Jeszcze ostatnio (w piątek) mieliśmy niemiłą sytuację (jeżeli tak to można nazwać). Siedziałam sobie przy kompie, Młody sobie jadł i jak zwykle przyszedł do mnie na fotel. Nagle patrze na niego a on jaki dziwny... jakiś taki "przytłumiony", okazało się, że coś mu utknęło w gardle. Biedaczek co chwila miał takie odruchy jak by chciał wymiotować... ja oczywiście od razu panika i płacz. Przeczytałam na forum, że najlepiej go zostawić w spokoju i dodawać mu otuchy... ale jak go zostawić w spokoju jak on biedaczek się dławi. A, że to był wieczór to ja jeszcze większa panika. Dzwonimy do jakiegoś weta mówi, żeby przyjechać... na miejscu myślałam, że wyjdę z siebie, nie wiem czy ten człowiek ma jeszcze jakąkolwiek licencje lub cokolwiek aby leczyć zwierzęta... wyszłam stamtąd szybciej niż tam weszłam. Nawet nie chce mi się o nim pisać, bo na samą myśl o nim robi mi się niedobrze. Wyszłam stamtąd i oczywiście w ryk, byłam tak zła, że tyle czasu marnowałam na takiego palanta. W drodze do domu już nie wiedziałam co robić, ale całe szczęście Młody zaczął się myć i wziął suchy chlebek ode mnie więc już było lepiej... wcześniej dawałam chlebek to nic nie chciał, co chwile tylko przytulał się do mnie i szukał schronienia i jeszcze cały pyszczek miał mokry.
Gdy przyjechaliśmy do domu Młody wyglądał już lepiej (śmialiśmy się, że chciał się po prostu przejechać), ale naprawdę napędził mi strachu. Teraz już wiem, że lepiej zostawić w spokoju i powinno mu przejść samo, ale nie jest powiedziane, że przejdzie.
I tym właśnie dążyłam do tego, że też już sobie najgorsze wyobrażałam, ryczałam jak głupia, ale na samą myśl o tym, że miałabym stracić któreś z moich maleństw jest mi smutno i źle.
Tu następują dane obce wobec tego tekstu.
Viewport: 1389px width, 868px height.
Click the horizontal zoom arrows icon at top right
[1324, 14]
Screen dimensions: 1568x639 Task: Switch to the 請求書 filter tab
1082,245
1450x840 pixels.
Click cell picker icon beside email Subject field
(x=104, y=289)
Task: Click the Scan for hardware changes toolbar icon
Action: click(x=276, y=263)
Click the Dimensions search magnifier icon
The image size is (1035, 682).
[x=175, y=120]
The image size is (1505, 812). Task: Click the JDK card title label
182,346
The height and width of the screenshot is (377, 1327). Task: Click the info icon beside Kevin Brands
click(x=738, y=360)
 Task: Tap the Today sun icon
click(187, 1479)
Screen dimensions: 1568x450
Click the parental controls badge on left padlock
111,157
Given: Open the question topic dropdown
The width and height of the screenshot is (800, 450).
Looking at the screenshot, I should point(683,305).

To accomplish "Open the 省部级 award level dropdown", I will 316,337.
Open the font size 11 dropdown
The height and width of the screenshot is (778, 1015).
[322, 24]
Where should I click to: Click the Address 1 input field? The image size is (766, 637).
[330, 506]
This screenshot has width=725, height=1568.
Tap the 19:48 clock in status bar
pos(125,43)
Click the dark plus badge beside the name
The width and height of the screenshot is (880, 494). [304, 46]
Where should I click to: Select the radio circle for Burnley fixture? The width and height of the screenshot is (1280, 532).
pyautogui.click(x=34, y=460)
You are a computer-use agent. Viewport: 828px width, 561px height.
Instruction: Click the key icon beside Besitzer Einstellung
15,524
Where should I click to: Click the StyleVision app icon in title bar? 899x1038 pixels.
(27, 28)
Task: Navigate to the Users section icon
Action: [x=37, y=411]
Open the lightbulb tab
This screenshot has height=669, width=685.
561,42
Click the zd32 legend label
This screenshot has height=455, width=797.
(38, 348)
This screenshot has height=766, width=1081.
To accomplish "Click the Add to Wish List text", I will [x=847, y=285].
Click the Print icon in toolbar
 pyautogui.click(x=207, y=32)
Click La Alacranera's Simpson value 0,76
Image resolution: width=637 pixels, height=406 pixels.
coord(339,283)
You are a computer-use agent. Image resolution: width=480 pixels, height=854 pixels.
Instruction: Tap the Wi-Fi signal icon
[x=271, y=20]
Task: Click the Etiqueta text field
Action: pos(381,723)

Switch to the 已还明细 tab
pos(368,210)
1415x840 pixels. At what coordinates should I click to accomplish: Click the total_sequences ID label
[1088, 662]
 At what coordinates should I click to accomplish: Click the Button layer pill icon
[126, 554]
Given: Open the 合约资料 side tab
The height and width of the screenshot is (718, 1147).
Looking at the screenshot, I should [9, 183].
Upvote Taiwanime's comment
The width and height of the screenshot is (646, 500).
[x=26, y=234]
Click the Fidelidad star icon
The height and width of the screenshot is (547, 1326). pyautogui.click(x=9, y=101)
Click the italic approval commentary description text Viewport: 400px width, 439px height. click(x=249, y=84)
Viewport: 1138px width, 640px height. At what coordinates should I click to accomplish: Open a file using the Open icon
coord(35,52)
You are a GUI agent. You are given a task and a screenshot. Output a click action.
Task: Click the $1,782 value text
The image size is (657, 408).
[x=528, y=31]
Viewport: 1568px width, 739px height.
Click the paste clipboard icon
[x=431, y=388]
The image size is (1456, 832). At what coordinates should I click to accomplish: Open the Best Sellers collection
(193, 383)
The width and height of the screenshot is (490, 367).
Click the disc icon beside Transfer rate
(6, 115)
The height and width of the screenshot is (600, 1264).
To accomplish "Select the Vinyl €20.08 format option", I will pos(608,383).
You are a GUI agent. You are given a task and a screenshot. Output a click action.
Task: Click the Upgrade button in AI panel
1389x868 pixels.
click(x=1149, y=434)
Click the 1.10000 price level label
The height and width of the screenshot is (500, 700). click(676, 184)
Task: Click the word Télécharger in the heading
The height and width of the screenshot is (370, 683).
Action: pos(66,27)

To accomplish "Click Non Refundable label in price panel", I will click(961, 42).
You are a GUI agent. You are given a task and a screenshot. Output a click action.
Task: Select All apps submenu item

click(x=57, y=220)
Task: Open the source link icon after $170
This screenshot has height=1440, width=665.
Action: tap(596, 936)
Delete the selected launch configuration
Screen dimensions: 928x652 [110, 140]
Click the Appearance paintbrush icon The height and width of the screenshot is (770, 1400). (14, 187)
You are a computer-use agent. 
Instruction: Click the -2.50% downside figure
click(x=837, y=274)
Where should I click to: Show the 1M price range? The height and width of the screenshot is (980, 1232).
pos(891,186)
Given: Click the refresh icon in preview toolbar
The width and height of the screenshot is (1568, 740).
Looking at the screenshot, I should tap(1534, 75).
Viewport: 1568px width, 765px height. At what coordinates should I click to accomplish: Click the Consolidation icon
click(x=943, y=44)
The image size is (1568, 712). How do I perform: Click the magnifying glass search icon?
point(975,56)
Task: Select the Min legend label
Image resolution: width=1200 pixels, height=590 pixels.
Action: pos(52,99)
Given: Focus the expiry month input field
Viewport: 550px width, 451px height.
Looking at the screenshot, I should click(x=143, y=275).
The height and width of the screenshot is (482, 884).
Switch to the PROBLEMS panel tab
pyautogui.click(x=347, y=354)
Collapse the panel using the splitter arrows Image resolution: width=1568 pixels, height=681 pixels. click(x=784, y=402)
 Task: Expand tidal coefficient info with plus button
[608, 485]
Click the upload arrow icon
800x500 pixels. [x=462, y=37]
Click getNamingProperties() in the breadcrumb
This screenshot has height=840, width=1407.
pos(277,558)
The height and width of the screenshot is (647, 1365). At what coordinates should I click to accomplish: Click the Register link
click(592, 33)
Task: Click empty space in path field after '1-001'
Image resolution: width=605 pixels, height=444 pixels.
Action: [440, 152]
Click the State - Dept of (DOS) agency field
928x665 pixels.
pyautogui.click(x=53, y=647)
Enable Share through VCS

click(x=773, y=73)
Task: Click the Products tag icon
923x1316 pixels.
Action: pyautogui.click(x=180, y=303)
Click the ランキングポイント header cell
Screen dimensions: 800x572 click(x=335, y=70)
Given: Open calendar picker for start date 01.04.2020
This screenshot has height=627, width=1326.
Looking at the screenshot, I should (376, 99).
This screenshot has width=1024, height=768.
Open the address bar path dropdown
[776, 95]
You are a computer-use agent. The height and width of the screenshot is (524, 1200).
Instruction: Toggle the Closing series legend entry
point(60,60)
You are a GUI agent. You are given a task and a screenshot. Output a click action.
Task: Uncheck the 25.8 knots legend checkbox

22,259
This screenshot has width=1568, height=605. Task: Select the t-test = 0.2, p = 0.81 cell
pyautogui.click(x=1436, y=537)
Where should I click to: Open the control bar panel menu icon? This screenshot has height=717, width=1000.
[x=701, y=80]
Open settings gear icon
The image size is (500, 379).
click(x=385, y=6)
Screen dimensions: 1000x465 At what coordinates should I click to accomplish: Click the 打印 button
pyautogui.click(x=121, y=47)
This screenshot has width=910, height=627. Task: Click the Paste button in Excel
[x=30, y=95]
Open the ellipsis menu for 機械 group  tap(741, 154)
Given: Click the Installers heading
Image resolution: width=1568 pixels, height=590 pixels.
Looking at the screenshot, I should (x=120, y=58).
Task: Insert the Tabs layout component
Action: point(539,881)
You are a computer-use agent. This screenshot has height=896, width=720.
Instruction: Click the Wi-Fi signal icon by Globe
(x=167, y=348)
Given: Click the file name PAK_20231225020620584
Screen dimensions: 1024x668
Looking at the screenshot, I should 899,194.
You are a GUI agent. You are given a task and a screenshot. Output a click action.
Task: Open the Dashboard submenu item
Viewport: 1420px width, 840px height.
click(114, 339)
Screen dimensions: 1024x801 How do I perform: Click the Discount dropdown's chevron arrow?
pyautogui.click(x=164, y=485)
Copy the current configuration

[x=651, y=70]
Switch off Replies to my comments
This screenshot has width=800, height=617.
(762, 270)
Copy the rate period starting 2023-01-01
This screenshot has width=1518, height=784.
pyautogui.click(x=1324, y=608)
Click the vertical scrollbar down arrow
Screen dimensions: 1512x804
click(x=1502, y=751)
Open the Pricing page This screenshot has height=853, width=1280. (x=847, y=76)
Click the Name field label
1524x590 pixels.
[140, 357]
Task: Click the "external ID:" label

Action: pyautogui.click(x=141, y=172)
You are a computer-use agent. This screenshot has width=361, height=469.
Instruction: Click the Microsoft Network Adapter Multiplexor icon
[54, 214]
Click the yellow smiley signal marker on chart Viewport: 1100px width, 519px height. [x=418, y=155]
Wiem, że to nieuniknione, ale ja nie chcę... i chcę żeby były ze mną jak najdłużej.
A żeby nie było tak smutno to jeszcze napisze coś pozytywnego o tym naszym Młodym

. Cwaniak nauczył się, że jak jest np. na fotelu to żeby zejść z niego ciągnie nas za spodnie przy kolanie i wtedy trzeba nogę wyprostować i sobie schodzi (tak nas wytresował

). Wchodzić umie, wskoczy albo po nogach zawsze sobie wejdzie. Schodzić było gorzej, jak noga wyprostowana to wiadomo, ale jak nie to ładnie prosi o wyprostowanie i schodzi

. Moje kochane maleństwo.
Dobra starczy tego pisania (ciekawe czy ktoś w ogóle to przeczyta).